Look below for the line containing "This screenshot has height=482, width=765."; from there, print each line exactly up to and including the line containing "Task: Open the Watch dropdown", and stop.

Collected data entries:
......

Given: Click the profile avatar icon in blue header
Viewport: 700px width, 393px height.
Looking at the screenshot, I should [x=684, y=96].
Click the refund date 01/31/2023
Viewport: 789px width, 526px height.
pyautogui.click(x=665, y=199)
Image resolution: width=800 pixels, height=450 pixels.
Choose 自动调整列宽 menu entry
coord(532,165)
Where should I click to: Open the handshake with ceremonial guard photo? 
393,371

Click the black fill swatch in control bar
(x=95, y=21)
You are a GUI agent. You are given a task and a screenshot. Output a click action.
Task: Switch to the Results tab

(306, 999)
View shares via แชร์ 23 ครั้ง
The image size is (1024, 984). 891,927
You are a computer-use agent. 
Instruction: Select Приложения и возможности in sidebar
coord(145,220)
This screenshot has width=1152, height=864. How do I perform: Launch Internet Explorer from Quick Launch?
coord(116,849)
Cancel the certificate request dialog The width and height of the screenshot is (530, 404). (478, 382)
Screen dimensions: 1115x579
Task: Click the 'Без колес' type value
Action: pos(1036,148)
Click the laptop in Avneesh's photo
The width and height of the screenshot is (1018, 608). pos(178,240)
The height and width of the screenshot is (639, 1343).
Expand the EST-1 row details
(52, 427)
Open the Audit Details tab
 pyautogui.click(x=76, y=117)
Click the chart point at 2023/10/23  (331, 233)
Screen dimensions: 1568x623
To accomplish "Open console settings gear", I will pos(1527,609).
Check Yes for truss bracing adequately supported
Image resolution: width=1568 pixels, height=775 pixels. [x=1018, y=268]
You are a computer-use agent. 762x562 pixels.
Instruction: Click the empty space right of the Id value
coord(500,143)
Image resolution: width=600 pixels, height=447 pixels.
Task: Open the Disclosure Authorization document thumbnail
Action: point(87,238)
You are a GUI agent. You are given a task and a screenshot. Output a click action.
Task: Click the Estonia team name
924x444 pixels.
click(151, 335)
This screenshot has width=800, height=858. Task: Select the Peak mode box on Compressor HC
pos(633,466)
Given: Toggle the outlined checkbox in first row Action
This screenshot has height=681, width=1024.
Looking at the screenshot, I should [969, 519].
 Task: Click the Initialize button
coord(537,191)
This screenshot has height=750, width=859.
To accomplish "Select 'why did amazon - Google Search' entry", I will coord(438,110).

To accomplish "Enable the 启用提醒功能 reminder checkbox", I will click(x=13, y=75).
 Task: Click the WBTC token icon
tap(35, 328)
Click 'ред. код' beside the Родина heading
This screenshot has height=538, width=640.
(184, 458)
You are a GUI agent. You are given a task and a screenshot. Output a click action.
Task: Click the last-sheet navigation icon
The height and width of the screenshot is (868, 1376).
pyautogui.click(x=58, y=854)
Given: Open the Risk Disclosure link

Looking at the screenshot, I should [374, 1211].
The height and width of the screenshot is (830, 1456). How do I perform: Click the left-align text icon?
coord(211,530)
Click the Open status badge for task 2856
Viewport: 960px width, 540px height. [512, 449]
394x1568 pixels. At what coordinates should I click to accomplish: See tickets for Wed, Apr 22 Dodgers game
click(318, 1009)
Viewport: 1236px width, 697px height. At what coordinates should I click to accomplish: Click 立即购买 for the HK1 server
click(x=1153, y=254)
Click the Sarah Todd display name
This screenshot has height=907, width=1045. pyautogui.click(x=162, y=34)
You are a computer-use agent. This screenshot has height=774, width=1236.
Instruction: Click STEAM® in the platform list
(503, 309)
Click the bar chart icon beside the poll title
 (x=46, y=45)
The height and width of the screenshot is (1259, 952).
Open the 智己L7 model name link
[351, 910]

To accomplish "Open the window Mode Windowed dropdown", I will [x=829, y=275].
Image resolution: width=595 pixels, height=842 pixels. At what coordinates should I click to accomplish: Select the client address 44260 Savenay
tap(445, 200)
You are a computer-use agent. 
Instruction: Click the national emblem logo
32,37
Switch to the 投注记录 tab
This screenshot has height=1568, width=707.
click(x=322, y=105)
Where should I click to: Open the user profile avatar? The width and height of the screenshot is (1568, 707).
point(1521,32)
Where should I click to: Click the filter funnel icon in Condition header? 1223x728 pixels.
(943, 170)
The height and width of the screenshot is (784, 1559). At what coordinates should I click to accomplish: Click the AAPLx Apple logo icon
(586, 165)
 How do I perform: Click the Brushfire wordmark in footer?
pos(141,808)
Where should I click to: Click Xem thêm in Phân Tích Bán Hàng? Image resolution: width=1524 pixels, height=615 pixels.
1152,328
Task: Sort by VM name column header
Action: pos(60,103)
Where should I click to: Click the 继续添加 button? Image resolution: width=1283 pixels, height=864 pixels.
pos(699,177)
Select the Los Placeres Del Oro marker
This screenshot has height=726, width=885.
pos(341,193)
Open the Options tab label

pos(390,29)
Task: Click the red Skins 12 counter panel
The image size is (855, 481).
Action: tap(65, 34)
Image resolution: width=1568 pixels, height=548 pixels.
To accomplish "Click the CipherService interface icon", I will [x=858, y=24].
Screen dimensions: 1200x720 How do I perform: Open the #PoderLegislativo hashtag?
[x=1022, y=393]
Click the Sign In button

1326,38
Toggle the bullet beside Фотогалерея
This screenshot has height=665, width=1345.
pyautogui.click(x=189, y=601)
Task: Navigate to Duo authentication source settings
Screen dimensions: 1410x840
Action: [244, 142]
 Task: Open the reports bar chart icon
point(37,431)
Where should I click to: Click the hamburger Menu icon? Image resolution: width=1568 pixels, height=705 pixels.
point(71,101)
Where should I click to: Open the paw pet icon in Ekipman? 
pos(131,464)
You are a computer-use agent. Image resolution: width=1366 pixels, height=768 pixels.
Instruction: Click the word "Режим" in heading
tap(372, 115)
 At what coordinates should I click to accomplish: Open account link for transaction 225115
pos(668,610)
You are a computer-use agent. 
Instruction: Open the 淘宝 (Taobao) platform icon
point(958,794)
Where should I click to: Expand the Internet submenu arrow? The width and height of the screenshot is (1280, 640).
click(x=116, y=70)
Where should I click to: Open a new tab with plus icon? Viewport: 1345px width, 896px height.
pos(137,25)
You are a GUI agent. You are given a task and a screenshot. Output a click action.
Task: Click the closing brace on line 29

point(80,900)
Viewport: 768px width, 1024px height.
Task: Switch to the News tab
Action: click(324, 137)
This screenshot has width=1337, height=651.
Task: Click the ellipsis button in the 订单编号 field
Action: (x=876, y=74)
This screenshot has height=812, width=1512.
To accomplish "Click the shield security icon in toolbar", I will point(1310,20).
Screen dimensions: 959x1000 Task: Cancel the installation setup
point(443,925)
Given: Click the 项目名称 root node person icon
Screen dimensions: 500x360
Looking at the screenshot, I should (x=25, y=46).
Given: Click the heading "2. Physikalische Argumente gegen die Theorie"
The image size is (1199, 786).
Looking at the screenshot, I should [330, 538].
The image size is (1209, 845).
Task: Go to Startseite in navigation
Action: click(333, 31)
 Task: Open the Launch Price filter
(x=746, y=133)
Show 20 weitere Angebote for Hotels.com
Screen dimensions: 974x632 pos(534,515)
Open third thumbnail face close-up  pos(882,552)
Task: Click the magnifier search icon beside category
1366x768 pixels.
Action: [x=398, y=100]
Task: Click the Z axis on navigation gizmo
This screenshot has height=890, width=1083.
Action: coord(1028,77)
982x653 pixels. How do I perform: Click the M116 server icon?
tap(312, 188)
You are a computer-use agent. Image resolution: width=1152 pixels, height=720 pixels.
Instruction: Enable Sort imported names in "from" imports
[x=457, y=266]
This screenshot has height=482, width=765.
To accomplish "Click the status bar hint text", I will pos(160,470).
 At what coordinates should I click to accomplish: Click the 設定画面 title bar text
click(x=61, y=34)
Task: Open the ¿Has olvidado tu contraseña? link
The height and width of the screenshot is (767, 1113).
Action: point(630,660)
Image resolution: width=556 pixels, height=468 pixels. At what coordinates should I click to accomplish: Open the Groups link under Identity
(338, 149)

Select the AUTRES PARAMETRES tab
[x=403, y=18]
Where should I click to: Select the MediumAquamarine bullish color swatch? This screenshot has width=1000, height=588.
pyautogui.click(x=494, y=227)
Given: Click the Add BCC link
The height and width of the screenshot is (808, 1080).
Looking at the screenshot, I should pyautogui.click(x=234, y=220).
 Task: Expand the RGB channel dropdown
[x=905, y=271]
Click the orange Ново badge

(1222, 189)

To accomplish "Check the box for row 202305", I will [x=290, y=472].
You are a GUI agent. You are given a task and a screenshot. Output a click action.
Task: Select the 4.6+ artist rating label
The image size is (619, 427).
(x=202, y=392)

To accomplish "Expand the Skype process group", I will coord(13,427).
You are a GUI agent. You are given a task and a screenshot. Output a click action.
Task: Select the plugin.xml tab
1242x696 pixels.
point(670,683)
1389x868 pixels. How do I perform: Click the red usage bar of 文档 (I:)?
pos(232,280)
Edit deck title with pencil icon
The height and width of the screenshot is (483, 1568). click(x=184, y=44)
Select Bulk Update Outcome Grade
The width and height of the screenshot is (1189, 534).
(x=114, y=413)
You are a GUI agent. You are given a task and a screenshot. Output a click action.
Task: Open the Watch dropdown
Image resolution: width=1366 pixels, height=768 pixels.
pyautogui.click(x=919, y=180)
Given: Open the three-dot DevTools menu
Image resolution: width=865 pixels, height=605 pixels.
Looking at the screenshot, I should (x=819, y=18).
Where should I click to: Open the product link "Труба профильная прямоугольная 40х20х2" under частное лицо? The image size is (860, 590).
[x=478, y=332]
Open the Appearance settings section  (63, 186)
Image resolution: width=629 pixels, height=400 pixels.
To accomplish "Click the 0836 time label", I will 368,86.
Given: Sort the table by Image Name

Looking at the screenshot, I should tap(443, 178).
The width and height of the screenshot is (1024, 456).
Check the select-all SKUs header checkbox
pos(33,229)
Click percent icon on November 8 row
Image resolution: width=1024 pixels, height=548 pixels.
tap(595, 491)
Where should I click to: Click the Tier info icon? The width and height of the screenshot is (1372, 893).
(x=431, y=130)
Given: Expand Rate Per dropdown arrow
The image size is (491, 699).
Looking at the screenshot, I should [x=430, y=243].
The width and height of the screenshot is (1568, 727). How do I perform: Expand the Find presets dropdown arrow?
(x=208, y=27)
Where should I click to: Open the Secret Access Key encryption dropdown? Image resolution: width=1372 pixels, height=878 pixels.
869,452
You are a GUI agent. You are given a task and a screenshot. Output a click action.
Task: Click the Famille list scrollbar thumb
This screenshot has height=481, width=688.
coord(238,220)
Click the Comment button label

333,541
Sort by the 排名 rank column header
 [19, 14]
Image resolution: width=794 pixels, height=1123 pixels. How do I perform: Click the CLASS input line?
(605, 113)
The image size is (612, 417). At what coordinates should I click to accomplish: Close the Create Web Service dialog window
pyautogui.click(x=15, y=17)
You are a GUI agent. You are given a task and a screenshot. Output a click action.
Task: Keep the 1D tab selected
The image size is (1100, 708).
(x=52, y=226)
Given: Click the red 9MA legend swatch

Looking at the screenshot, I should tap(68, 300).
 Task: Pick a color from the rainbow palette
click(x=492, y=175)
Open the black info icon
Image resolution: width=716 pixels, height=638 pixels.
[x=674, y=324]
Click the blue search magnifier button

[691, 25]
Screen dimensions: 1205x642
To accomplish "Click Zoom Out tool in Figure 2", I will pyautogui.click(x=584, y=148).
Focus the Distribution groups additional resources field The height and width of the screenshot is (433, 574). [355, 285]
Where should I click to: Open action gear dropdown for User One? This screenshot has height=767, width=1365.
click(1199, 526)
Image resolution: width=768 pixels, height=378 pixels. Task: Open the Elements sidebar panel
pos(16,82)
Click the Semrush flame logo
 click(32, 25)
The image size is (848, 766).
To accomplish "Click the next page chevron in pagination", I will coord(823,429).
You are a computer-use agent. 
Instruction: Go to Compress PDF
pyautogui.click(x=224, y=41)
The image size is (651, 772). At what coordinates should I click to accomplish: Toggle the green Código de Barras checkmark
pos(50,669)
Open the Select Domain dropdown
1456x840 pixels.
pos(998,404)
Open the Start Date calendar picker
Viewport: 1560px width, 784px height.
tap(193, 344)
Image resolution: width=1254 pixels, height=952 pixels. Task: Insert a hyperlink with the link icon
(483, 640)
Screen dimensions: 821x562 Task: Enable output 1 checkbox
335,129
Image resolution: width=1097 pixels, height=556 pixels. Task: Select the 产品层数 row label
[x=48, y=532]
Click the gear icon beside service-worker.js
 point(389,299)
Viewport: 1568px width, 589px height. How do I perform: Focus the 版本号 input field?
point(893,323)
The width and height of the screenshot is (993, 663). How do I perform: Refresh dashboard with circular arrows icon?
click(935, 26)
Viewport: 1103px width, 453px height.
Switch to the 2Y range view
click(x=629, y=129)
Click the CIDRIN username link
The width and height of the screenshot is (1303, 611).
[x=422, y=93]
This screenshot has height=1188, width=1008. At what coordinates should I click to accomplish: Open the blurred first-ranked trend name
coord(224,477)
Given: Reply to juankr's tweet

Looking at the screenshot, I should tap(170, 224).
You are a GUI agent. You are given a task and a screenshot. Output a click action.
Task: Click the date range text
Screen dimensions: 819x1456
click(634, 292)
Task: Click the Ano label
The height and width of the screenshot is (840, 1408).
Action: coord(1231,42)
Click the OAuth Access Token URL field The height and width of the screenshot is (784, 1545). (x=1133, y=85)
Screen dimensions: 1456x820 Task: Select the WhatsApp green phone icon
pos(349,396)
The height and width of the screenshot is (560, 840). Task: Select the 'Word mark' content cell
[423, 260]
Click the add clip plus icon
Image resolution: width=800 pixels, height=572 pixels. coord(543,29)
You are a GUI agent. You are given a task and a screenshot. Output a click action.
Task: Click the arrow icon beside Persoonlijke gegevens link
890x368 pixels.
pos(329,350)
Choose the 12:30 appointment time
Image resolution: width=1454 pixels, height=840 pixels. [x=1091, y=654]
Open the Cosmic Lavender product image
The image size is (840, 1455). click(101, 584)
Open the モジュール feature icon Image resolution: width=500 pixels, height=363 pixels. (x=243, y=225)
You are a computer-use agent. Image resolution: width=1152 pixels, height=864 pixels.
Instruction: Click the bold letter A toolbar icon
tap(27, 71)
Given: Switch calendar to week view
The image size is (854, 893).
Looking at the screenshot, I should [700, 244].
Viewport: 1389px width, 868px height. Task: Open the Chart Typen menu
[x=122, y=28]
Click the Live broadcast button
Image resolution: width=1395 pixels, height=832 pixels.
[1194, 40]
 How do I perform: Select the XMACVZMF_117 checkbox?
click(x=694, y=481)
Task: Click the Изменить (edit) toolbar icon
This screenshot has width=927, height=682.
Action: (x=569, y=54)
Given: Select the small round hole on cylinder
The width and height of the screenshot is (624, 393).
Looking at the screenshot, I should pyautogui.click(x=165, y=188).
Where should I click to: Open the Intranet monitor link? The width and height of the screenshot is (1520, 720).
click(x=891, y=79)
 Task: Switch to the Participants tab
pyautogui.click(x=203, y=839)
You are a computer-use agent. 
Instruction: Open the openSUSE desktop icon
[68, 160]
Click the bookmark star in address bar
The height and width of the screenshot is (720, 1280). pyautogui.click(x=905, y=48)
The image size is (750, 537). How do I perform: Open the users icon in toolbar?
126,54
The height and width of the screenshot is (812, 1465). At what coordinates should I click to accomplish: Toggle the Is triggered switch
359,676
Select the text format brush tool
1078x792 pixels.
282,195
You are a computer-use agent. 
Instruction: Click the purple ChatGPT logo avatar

......

Task response -
This screenshot has height=482, width=765.
To accomplish "Click the status bar hint text", I will pos(160,470).
 At what coordinates should I click to accomplish: Click the 設定画面 title bar text
click(x=61, y=34)
Task: Open the ¿Has olvidado tu contraseña? link
The height and width of the screenshot is (767, 1113).
Action: point(630,660)
Image resolution: width=556 pixels, height=468 pixels. At what coordinates should I click to accomplish: Open the Groups link under Identity
(338, 149)

Select the AUTRES PARAMETRES tab
[x=403, y=18]
Where should I click to: Select the MediumAquamarine bullish color swatch? This screenshot has width=1000, height=588.
pyautogui.click(x=494, y=227)
Given: Click the Add BCC link
The height and width of the screenshot is (808, 1080).
Looking at the screenshot, I should pyautogui.click(x=234, y=220).
 Task: Expand the RGB channel dropdown
[x=905, y=271]
Click the orange Ново badge

(1222, 189)

To accomplish "Check the box for row 202305", I will [x=290, y=472].
You are a GUI agent. You are given a task and a screenshot. Output a click action.
Task: Select the 4.6+ artist rating label
The image size is (619, 427).
(x=202, y=392)

To accomplish "Expand the Skype process group", I will coord(13,427).
You are a GUI agent. You are given a task and a screenshot. Output a click action.
Task: Select the plugin.xml tab
1242x696 pixels.
point(670,683)
1389x868 pixels. How do I perform: Click the red usage bar of 文档 (I:)?
pos(232,280)
Edit deck title with pencil icon
The height and width of the screenshot is (483, 1568). click(x=184, y=44)
Select Bulk Update Outcome Grade
The width and height of the screenshot is (1189, 534).
(x=114, y=413)
You are a GUI agent. You are given a task and a screenshot. Output a click action.
Task: Open the Watch dropdown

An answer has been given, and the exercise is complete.